[Records contained in a dataset]
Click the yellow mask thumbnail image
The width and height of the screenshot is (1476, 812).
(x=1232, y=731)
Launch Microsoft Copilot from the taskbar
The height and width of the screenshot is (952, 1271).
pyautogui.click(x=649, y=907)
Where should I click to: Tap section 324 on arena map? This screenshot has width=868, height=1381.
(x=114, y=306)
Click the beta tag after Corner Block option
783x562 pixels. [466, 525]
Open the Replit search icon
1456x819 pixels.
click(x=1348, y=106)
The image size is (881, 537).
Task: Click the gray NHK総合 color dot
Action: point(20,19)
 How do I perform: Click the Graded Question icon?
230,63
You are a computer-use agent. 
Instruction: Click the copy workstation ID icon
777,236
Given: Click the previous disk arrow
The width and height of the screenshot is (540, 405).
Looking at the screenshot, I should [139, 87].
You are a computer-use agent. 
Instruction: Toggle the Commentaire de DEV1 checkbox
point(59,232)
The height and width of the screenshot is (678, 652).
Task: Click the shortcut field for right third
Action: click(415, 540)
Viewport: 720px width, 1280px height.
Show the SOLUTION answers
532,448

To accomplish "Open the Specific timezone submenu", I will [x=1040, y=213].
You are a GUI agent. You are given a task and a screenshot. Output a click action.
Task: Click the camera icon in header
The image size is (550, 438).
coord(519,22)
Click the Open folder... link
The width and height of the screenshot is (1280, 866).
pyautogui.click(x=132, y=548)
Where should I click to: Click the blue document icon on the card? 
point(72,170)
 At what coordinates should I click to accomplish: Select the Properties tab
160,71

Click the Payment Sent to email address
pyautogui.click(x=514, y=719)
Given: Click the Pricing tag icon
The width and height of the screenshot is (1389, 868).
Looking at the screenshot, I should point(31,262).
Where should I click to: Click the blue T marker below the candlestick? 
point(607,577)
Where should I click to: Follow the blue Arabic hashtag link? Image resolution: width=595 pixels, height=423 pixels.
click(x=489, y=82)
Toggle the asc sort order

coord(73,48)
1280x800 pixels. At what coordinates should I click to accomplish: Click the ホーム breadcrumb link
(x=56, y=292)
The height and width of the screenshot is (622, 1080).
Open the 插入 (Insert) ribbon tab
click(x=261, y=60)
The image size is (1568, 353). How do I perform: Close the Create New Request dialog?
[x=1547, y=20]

▶ [Exercise details]: The line above containing "Viewport: 720px width, 1280px height.", the line containing "The height and width of the screenshot is (622, 1080).", and every line between them are to be transcribed exactly; no other line is wanted.

▶ [Solved problem]:
Viewport: 720px width, 1280px height.
Show the SOLUTION answers
532,448

To accomplish "Open the Specific timezone submenu", I will [x=1040, y=213].
You are a GUI agent. You are given a task and a screenshot. Output a click action.
Task: Click the camera icon in header
The image size is (550, 438).
coord(519,22)
Click the Open folder... link
The width and height of the screenshot is (1280, 866).
pyautogui.click(x=132, y=548)
Where should I click to: Click the blue document icon on the card? 
point(72,170)
 At what coordinates should I click to accomplish: Select the Properties tab
160,71

Click the Payment Sent to email address
pyautogui.click(x=514, y=719)
Given: Click the Pricing tag icon
The width and height of the screenshot is (1389, 868).
Looking at the screenshot, I should point(31,262).
Where should I click to: Click the blue T marker below the candlestick? 
point(607,577)
Where should I click to: Follow the blue Arabic hashtag link? Image resolution: width=595 pixels, height=423 pixels.
click(x=489, y=82)
Toggle the asc sort order

coord(73,48)
1280x800 pixels. At what coordinates should I click to accomplish: Click the ホーム breadcrumb link
(x=56, y=292)
The height and width of the screenshot is (622, 1080).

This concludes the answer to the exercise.